In no event shall the Supplier be liable to the Customer if the Supplier is prevented from performing any of its obligations under these Conditions in whole or in part due to any Force Majeure event, which event shall include any act of God, fire, flood, storm, power failure, curtailment of energy supply, mechanical breakdown, lack or shortage of materials or stocks or any other circumstances beyond the reasonable control of the Supplier and; strikes, lockouts or industrial disputes concerning the Supplier or any other party or any action taken by the Supplier in connection therewith, or arising as a result of or in furtherance of them.


XI. Liability

  1. The customer's claims for damages are excluded. Excluded from this are claims for damages by the customer resulting from injury to life, body, or health, or from the breach of essential contractual obligations (cardinal obligations), as well as liability for other damages resulting from an intentional or grossly negligent breach of duty by the provider, its legal representatives, or vicarious agents. Essential contractual obligations are those whose fulfillment is necessary to achieve the purpose of the contract.
  2. In the event of a breach of essential contractual obligations, the provider shall only be liable for the foreseeable damage typical for the contract if this was caused by simple negligence, unless the customer has claims for damages resulting from injury to life, body or health.
  3. The restrictions in paragraphs 1 and 2 also apply to the benefit of the provider’s legal representatives and vicarious agents if claims are asserted directly against them.
  4. The limitations of liability resulting from paragraphs 1 and 2 do not apply if the provider fraudulently concealed the defect or provided a guarantee for the quality of the item. The same applies if the provider and the customer have entered into an agreement regarding the quality of the item. The provisions of the Product Liability Act remain unaffected.

XII. Waiver Clause

Any waiver by the Provider of any breach by the Customer of any of its obligations under these Terms and Conditions shall not constitute a waiver of any further or future rights of the Provider.
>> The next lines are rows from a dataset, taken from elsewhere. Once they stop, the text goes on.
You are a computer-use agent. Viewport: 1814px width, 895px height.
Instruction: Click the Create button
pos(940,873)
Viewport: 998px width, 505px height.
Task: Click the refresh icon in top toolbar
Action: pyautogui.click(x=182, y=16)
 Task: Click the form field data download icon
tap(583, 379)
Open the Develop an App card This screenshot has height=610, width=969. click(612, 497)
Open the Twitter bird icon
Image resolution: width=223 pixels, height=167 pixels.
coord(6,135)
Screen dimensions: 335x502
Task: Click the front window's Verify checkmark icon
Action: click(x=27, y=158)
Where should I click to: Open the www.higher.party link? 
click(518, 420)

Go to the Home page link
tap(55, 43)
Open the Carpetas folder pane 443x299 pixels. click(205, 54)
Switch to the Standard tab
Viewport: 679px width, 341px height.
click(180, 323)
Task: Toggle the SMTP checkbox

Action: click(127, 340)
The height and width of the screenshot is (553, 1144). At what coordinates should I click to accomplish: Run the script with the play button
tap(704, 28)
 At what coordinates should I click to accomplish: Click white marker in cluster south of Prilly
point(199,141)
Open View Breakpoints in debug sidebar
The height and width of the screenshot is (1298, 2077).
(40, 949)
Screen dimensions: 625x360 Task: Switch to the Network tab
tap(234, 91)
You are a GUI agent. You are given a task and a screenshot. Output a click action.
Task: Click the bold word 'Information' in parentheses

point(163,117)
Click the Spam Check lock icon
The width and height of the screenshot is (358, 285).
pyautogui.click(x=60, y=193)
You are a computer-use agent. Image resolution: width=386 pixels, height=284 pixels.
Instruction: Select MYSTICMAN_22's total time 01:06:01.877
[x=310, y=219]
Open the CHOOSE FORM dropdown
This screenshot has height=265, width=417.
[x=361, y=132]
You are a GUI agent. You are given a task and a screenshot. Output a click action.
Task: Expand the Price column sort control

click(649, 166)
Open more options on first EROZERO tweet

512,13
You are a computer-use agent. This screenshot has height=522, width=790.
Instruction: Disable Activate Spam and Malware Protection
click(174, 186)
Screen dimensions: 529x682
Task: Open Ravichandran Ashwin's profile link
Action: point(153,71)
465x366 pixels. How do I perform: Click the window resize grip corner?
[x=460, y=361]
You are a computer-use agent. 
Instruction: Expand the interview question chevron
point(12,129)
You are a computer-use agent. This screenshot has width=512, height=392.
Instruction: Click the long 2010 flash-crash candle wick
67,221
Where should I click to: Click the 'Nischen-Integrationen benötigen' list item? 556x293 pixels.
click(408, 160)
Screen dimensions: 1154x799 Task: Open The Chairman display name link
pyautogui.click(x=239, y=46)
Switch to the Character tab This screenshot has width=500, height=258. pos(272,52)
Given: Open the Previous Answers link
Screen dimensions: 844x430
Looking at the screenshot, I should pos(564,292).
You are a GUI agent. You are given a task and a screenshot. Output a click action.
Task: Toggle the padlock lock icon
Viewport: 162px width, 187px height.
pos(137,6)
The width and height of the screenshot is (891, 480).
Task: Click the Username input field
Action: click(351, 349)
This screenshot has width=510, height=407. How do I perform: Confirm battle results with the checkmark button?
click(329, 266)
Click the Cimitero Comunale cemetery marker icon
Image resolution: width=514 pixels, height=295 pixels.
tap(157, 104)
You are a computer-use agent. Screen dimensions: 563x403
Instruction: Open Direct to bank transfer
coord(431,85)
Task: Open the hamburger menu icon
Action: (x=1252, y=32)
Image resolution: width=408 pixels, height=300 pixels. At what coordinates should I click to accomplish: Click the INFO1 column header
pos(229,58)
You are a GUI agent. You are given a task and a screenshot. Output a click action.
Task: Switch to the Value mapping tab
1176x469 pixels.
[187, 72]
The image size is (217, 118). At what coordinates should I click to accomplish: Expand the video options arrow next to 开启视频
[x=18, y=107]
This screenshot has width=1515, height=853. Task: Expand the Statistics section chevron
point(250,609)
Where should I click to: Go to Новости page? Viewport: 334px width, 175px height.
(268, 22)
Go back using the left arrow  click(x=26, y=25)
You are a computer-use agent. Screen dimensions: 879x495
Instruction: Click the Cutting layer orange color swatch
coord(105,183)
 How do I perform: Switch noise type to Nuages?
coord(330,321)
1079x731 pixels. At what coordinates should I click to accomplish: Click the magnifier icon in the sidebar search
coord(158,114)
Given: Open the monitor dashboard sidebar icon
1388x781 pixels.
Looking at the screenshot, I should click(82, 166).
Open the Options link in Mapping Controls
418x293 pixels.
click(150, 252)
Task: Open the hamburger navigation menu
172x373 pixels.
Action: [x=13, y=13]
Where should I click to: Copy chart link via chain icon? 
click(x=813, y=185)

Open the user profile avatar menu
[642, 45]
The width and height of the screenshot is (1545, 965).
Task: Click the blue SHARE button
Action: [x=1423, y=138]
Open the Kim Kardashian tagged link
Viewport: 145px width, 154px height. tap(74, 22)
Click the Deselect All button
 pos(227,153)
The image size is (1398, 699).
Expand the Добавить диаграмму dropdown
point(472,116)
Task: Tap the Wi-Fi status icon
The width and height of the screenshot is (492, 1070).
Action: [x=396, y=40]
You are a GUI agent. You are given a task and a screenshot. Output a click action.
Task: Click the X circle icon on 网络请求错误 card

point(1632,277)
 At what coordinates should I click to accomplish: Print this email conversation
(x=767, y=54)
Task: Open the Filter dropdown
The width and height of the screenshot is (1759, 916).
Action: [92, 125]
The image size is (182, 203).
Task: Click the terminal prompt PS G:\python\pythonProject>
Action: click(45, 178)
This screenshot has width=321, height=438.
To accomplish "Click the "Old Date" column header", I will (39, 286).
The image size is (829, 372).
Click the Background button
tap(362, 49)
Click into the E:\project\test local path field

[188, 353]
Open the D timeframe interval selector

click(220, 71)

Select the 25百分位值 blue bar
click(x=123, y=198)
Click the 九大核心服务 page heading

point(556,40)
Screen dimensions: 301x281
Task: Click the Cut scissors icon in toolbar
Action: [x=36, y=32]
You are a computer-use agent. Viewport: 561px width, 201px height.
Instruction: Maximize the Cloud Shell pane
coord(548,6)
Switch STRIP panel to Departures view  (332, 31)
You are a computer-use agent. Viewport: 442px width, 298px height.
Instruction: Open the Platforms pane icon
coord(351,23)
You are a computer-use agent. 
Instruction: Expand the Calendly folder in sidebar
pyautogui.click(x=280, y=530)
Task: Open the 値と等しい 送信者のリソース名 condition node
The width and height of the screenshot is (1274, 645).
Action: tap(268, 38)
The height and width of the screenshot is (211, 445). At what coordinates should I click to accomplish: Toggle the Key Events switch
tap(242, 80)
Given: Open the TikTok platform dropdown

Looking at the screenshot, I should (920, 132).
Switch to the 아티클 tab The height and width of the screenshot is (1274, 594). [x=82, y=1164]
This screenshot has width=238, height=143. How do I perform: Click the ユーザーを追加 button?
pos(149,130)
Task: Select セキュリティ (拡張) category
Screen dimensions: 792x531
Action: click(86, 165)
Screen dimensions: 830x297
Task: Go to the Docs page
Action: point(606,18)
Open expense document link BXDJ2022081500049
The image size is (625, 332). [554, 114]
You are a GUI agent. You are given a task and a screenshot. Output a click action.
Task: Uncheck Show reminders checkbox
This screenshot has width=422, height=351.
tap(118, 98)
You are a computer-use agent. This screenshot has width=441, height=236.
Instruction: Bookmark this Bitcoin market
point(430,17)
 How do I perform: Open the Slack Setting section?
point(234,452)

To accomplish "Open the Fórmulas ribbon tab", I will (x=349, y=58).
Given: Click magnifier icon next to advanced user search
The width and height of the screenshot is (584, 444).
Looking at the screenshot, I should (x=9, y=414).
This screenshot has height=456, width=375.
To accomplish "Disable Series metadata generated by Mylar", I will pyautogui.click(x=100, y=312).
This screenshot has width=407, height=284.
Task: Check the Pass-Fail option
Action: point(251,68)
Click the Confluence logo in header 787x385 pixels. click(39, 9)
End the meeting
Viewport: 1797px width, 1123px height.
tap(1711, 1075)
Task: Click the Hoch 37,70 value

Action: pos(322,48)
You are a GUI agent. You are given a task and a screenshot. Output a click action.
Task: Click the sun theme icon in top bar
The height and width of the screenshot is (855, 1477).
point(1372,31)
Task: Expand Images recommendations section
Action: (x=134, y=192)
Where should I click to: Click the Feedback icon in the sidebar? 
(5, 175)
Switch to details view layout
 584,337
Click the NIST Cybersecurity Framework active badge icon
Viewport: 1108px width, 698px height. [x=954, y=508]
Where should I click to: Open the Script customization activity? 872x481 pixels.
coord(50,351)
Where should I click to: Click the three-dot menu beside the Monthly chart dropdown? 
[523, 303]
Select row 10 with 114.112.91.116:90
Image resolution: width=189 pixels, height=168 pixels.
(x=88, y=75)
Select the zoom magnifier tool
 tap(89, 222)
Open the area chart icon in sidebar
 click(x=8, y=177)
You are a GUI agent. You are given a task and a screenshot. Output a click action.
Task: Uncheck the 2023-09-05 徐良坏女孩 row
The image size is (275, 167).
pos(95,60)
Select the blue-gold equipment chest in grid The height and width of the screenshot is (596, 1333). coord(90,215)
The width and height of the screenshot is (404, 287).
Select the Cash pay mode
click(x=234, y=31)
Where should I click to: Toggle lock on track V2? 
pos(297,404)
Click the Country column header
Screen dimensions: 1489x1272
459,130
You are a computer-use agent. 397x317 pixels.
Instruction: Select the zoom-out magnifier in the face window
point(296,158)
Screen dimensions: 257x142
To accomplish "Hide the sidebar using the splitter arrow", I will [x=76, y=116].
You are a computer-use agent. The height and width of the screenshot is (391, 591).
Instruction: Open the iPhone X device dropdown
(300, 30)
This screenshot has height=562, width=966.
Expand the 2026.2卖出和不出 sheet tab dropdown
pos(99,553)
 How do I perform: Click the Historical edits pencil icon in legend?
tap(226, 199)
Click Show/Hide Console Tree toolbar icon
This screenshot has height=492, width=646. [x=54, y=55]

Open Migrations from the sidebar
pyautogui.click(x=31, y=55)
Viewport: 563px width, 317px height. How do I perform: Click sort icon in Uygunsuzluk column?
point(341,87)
XIII. Alternative Dispute Resolution

  1. The EU Commission provides a platform for online dispute resolution on the Internet at the following link: https://ec.europa.eu/consumers/odr
  2. This platform serves as a contact point for the out-of-court settlement of disputes arising from online sales or service contracts involving a consumer.
  3. The provider is neither obliged nor willing to participate in dispute resolution proceedings before a consumer arbitration board.

XIV. Final provisions

  1. Contracts between the provider and the customer are governed by the laws of the Federal Republic of Germany, excluding the UN Convention on Contracts for the International Sale of Goods. The statutory provisions restricting the choice of law and the applicability of mandatory provisions, particularly those of the state in which the customer, as a consumer, has his or her habitual residence, remain unaffected.
  2. If the customer is a merchant, a legal entity under public law or a special fund under public law, the place of jurisdiction for all disputes arising from contractual relationships between the customer and the provider is the registered office of the provider.
  3. All agreements made between the parties for the purpose of executing this contract are set forth in writing. Any changes or additions must be made in writing. This also applies to any waiver of this written form clause.
  4. All declarations of intent by the customer (in particular complaints about defects, terminations, etc.) must be made in writing.
  5. Even if individual provisions are legally invalid, the remaining parts of the contract remain binding. The invalid provisions, where applicable, shall be replaced by the statutory provisions. However, if this would represent an unreasonable hardship for one of the contracting parties, the contract shall be invalid in its entirety.